Anna Friz at CITR FM produced the 5th edition of 24 hours of Radio Art to coincide with Art's Birthday 1999. It became a collaborative venture between CITR, Western Front, Tetsuo Kogawa in Tokyo, and Kunstradio (who organized connections from Vienna and Linz). There were other participants, too, but the documentation is a bit sketchy. This was a major turning point for Art's Birthday as an electronic network, as the focus was shifted from telecommunications art (primarily slow scan and fax) to long-distance collaborative radio art using the Internet, and it set the tone for many future (2000-2014) Art's Birthday events involving CITR, Kunstradio, and the Western Front. This event happened at a point when long distance communication was abandoning the point-to-point telephone line and embarking into the Internet as a medium of more affordable and prolific communications technologies. ADSL and cable modems (the type of Internet connection prevalent today) had arrived on the scene, and suddenly it was possible for the average person (or low-budget artist organization) to send and receive multiple channels of sound and image.
The late night madness of art + radio spilled out from the broadcast studio and the two production studios, with artists entangled in gear on every flat surface at the radio station, while down the hallway the encoding computer was set up to send the stream to the Western Front server and out to the ether. 6AM PST found long-time Wiencouver ring leader Hank Bull at the helm of the Art's Birthday breakfast show engaging in a duet with media theorist Tetsuo Kogawa on the phone from Tokyo; later in the day CiTR programmers Industry and Agriculture jammed with an office full of collaborators at Kunstradio, Vienna. At one point online listeners from pirate Radio 100 in Amsterdam e-mailed to say they were rebroadcasting the jam.
- Anna Friz (2007)
An important aspect of 24 Hours of Radio Art is the way it has involved a diverse cross-section of radio programmers. These include CITR's regular volunteer programmers (who do shows throughout the year), who may or may not have previous interests or involvement in radio art or sound art; there are local audio artists (who may or may not have worked before with radio); and there are radio-art visitors from afar who happen to be in town during the event. This has provided a wealth of different styles and genres of programming over the years. It provides the opportunity for people with different interests and levels of experience to meet and collaborate or ignore each other as they choose. And from the listener's perspective - you never know what to expect next.

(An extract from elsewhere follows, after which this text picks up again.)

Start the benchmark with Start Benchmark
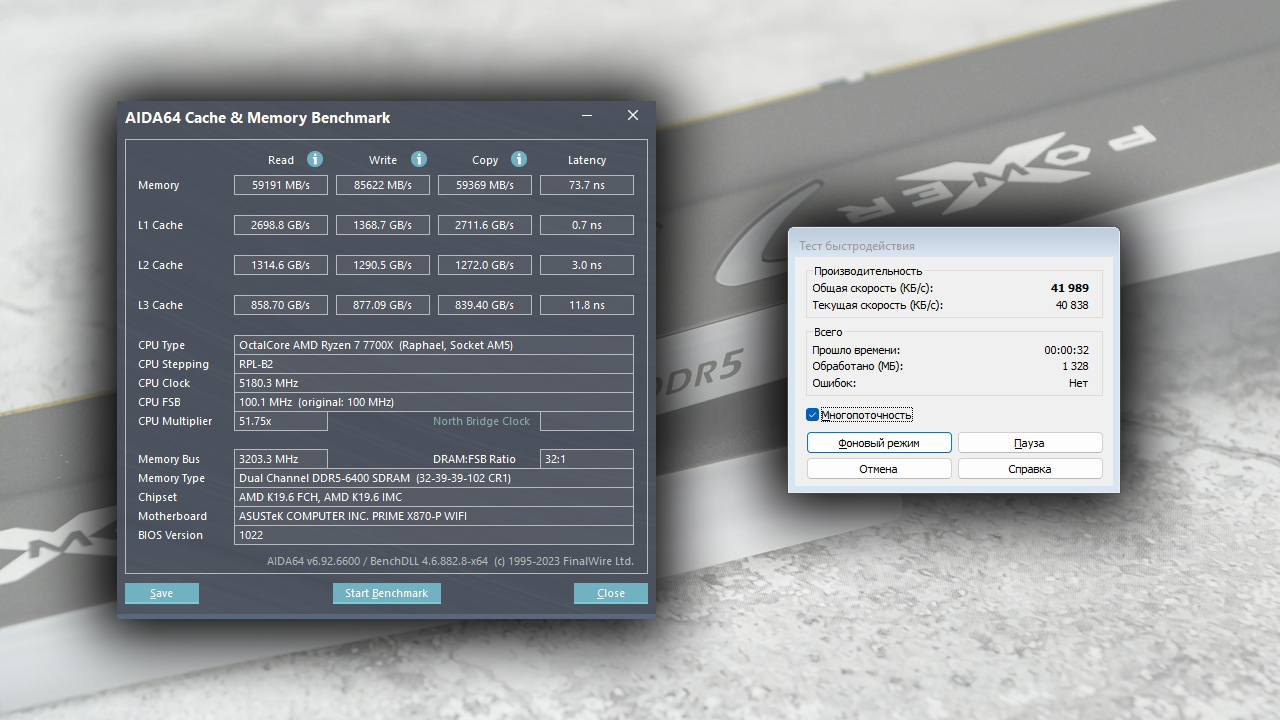The width and height of the screenshot is (1280, 720). tap(386, 593)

Following Anna Friz's departure from the radio station, 24 Hours of Radio Art was kept alive by Luke Meat and Bleek who organized most of the events from the turn of the millennium to 2011. Now it has become a fixture, managed by the current programming staff.

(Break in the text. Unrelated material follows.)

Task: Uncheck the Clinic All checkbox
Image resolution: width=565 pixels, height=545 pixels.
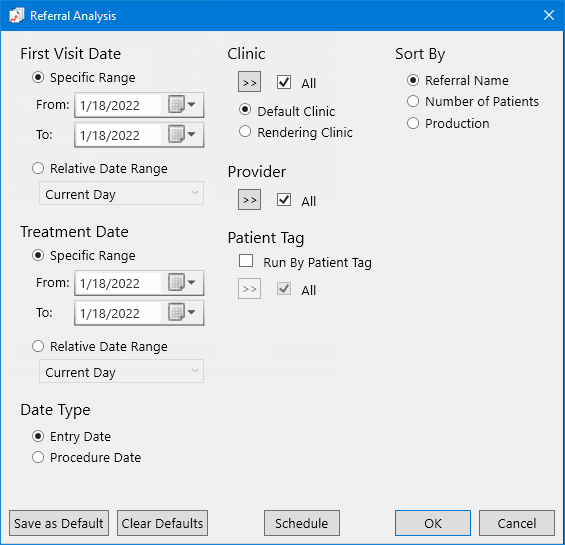Action: [284, 82]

Every year, for some time now CiTR radio in Vancouver, and a few independent and college radio stations around the globe, have worked to give modern art a transmitter. The concept of giving art a birthday was introduced by French born artist/peacenik Robert Filliou (associate of John Cage, by the way). In 1963 he asserted that 1,000,000 years ago, there was no art. But one day, on the 17th of January to be precise, Art was born ... when someone dropped a dry sponge into a bucket of water. Filliou had lofty ideas floating around inside his skull about "relative permanent creation," an exercise in inner peace to be directed outward and into world peace. A continuing playful anarchy as a way of rejecting "the fascism of the square world," the world which refuses to break free of conventional wisdom and the inevitable war it falls into again and again.